- **Exercise objective**: Take the lines below beginning at the line that has "658x490 pixels." and stopping after the line that has "Go to Admin settings", and print them exactly as they are, with no other lines.

** Material for this task follows **

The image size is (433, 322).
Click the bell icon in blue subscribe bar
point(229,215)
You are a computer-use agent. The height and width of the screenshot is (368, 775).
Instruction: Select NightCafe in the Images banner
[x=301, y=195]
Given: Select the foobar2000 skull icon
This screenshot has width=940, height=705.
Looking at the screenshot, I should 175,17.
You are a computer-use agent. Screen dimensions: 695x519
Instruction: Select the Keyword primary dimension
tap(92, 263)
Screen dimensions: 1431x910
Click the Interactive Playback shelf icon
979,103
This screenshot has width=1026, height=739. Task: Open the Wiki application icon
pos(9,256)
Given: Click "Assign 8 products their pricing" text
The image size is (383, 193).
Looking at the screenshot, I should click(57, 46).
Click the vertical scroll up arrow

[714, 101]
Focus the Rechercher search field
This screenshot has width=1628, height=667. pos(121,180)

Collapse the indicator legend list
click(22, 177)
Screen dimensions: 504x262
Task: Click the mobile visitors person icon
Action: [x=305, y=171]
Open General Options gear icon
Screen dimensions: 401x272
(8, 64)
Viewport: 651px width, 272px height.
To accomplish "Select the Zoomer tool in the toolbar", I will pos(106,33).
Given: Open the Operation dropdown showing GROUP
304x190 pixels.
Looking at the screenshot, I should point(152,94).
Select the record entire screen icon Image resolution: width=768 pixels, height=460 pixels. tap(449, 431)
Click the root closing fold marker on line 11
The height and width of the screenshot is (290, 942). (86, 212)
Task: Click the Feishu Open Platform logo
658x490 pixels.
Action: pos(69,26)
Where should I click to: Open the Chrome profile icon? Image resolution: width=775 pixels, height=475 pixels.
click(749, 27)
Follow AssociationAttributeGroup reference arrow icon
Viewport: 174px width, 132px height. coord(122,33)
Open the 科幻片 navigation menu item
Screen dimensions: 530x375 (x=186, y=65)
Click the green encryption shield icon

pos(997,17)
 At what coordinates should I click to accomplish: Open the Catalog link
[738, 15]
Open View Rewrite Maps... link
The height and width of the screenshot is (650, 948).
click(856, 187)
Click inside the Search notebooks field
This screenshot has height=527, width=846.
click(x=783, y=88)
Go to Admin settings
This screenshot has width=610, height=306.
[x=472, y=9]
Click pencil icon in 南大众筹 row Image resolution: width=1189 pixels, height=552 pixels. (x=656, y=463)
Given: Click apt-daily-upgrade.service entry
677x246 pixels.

** End of Material for this task **

- **Response to this exercise**:
658x490 pixels.
Action: pos(69,26)
Where should I click to: Open the Chrome profile icon? Image resolution: width=775 pixels, height=475 pixels.
click(749, 27)
Follow AssociationAttributeGroup reference arrow icon
Viewport: 174px width, 132px height. coord(122,33)
Open the 科幻片 navigation menu item
Screen dimensions: 530x375 (x=186, y=65)
Click the green encryption shield icon

pos(997,17)
 At what coordinates should I click to accomplish: Open the Catalog link
[738, 15]
Open View Rewrite Maps... link
The height and width of the screenshot is (650, 948).
click(856, 187)
Click inside the Search notebooks field
This screenshot has height=527, width=846.
click(x=783, y=88)
Go to Admin settings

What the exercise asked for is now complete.